Trying to unload the slip module manually causes another oops:

general protection: 0000
CPU: 0
EIP: 0010:[<0017bccf>]
EFLAGS: 00010097
eax: f000ff53 ebx: ffffffff ecx: f000ff53 edx: fffffffe
esi: ffffffff edi: 00198062 ebp: 00000000 esp: 00359f00
ds: 0018 es: 0018 fs: 002b gs: 002b ss: 0018
Process insmod (pid: 3321, process nr: 20, stackpage=00359000)
Stack: 00000006 0000006c 00000282 bffff9b0 00000000 00000000 00000000 ffffffff
0000001b 00000000 00112122 0019805b 00185b96 00359f58 00196a28 0000006c
00000282 bffff9b0 00000006 0016fb8c 00185b8e f000ff53 00000001 08023d29
Call Trace: [<00112122>] [<0016fb8c>] [<0182418b>] [<00113c75>] [<0010f9ef>] [<0010f8a0>] [<00111dca>]
[<0010a6cb>] [<0010a519>]
Code: 80 38 00 74 07 40 4a 83 fa ff 75 f4 29 c8 89 c6 f7 c5 10 00

Using `/System.map-1.3.69' to map addresses to symbols.

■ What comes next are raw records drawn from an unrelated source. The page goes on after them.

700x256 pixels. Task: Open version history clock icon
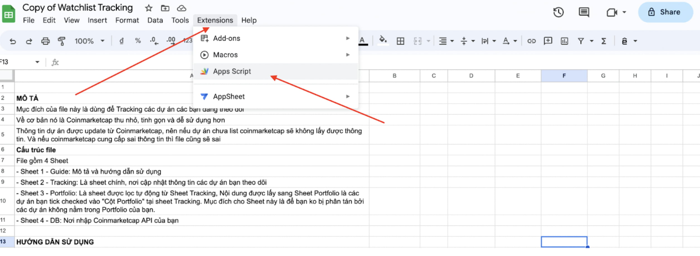[x=558, y=12]
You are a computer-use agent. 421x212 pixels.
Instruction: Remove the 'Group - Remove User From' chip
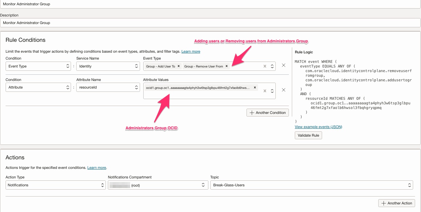(x=226, y=66)
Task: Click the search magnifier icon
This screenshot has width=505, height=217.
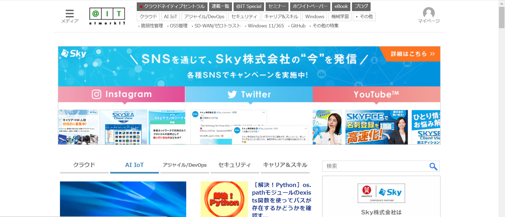Action: coord(433,166)
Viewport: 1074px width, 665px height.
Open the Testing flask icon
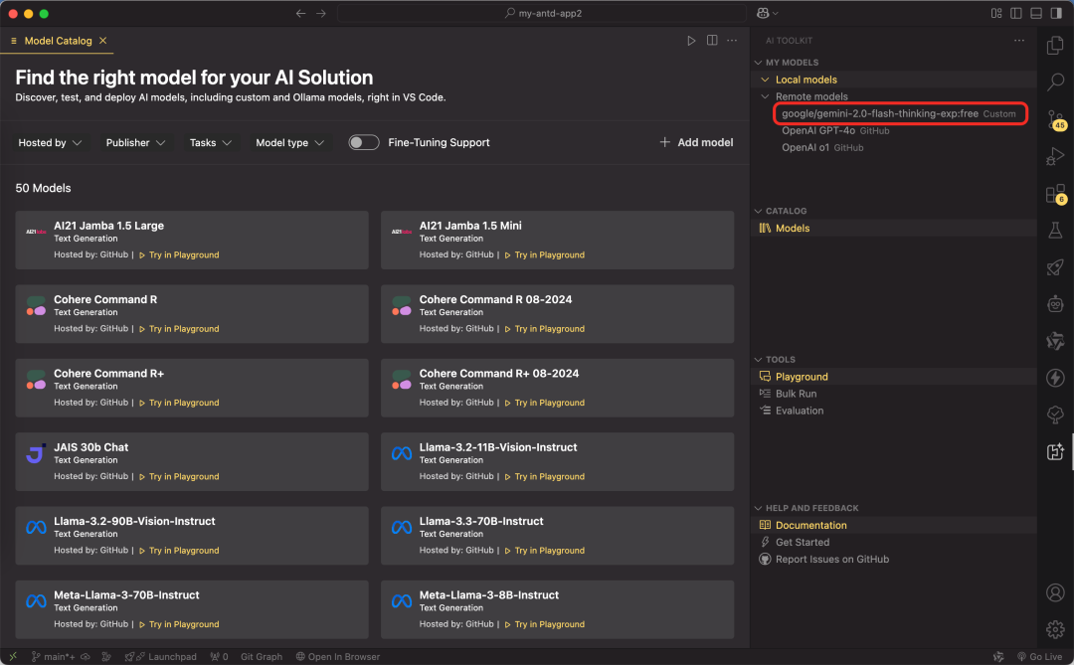click(x=1055, y=230)
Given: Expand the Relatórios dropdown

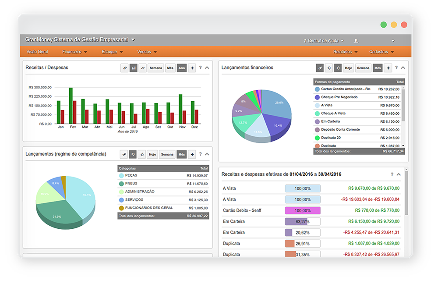Looking at the screenshot, I should click(x=344, y=51).
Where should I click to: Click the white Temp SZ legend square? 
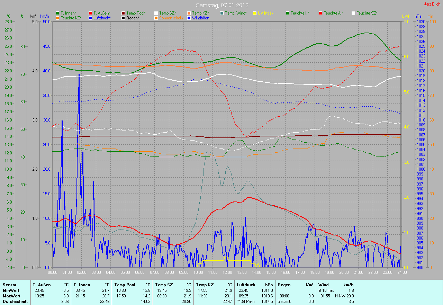pos(156,13)
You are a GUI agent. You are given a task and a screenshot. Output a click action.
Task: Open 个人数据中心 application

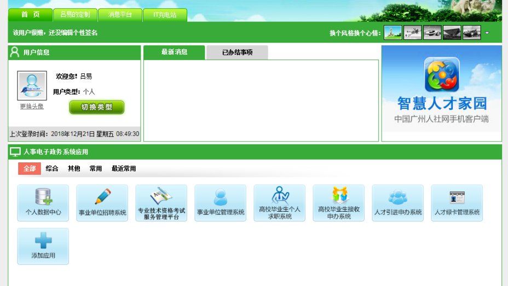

>>EIP: 17bccf <vsprintf+28f/430>
Trace: 112122 <printk+22/130>
Trace: 16fb8c <unregister_netdev+3c/d0>
Trace: 182418b
Trace: 113c75 <sys_delete_module+85/f0>
Trace: 10f9ef <do_page_fault+14f/2b0>
Trace: 10f9ef <do_page_fault+14f/2b0>
Trace: 111dca <sys_personality+1a/70>
Trace: 10a6cb <error_code+4b/60>
Trace: 10a519 <system_call+59/a0>

Code: 17bccf <vsprintf+28f/430> cmpb $0x0,(%eax)
Code: 17bcd2 <vsprintf+292/430> je 17bcdb <vsprintf+29b/430>
Code: 17bcd4 <vsprintf+294/430> incl %eax
Code: 17bcd5 <vsprintf+295/430> decl %edx
Code: 17bcd6 <vsprintf+296/430> cmpl $0xffffffff,%edx
Code: 17bcd9 <vsprintf+299/430> jne 17bccf <vsprintf+28f/430>
Code: 17bcdb <vsprintf+29b/430> subl %ecx,%eax
Code: 17bcdd <vsprintf+29d/430> movl %eax,%esi
Code: 17bcdf <vsprintf+29f/430> testl $0x90000010,%ebp
Code: 17bce5 <vsprintf+2a5/430> nop
Code: 17bce6 <vsprintf+2a6/430> nop

Guess it's time for a controlled reboot :-)

-- 
Henrik Storner           | "God was able to create the world in only 
(storner@osiris.ping.dk) |  seven days because he had no installed 
                         |  base to consider."
                         |           Andy Finkel, Commodore-Amiga Inc.